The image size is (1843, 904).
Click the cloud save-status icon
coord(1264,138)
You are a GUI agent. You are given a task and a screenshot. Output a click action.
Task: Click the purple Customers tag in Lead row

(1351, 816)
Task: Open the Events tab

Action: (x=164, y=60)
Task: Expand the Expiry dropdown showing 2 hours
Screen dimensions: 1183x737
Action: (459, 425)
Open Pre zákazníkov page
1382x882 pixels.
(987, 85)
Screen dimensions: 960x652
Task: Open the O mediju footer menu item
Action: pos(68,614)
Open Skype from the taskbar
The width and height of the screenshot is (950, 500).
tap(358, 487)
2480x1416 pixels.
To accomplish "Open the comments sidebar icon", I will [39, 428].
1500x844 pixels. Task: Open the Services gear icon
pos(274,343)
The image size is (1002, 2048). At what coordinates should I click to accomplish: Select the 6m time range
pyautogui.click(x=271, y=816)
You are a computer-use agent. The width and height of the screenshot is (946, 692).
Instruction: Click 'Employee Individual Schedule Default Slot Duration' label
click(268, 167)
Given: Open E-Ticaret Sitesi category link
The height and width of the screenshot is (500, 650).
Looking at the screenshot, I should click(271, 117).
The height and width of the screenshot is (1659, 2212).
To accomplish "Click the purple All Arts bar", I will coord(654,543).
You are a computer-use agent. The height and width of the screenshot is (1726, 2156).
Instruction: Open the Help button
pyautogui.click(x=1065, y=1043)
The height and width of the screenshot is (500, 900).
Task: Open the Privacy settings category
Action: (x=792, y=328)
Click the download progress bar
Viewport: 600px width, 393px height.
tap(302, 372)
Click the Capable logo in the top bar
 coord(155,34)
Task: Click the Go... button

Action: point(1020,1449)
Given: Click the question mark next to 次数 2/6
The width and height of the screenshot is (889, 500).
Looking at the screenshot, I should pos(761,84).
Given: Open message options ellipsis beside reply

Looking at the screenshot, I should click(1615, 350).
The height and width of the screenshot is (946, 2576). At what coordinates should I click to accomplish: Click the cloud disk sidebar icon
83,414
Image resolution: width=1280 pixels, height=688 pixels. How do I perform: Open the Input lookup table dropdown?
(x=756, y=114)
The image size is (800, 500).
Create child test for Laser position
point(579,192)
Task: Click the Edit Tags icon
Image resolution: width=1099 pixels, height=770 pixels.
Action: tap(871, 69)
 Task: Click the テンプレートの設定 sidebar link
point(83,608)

▶ GIVEN TASK
List each line of the listing above that contains the string "width".

▶ COMPLETED TASK
The width and height of the screenshot is (950, 500).
You are a computer-use agent. The width and height of the screenshot is (946, 692).
The height and width of the screenshot is (500, 650).
The height and width of the screenshot is (1659, 2212).
You are a computer-use agent. The height and width of the screenshot is (1726, 2156).
The height and width of the screenshot is (500, 900).
Viewport: 600px width, 393px height.
The width and height of the screenshot is (889, 500).
The height and width of the screenshot is (946, 2576). At what coordinates should I click to accomplish: Click the cloud disk sidebar icon
Image resolution: width=1280 pixels, height=688 pixels. How do I perform: Open the Input lookup table dropdown?
Image resolution: width=1099 pixels, height=770 pixels.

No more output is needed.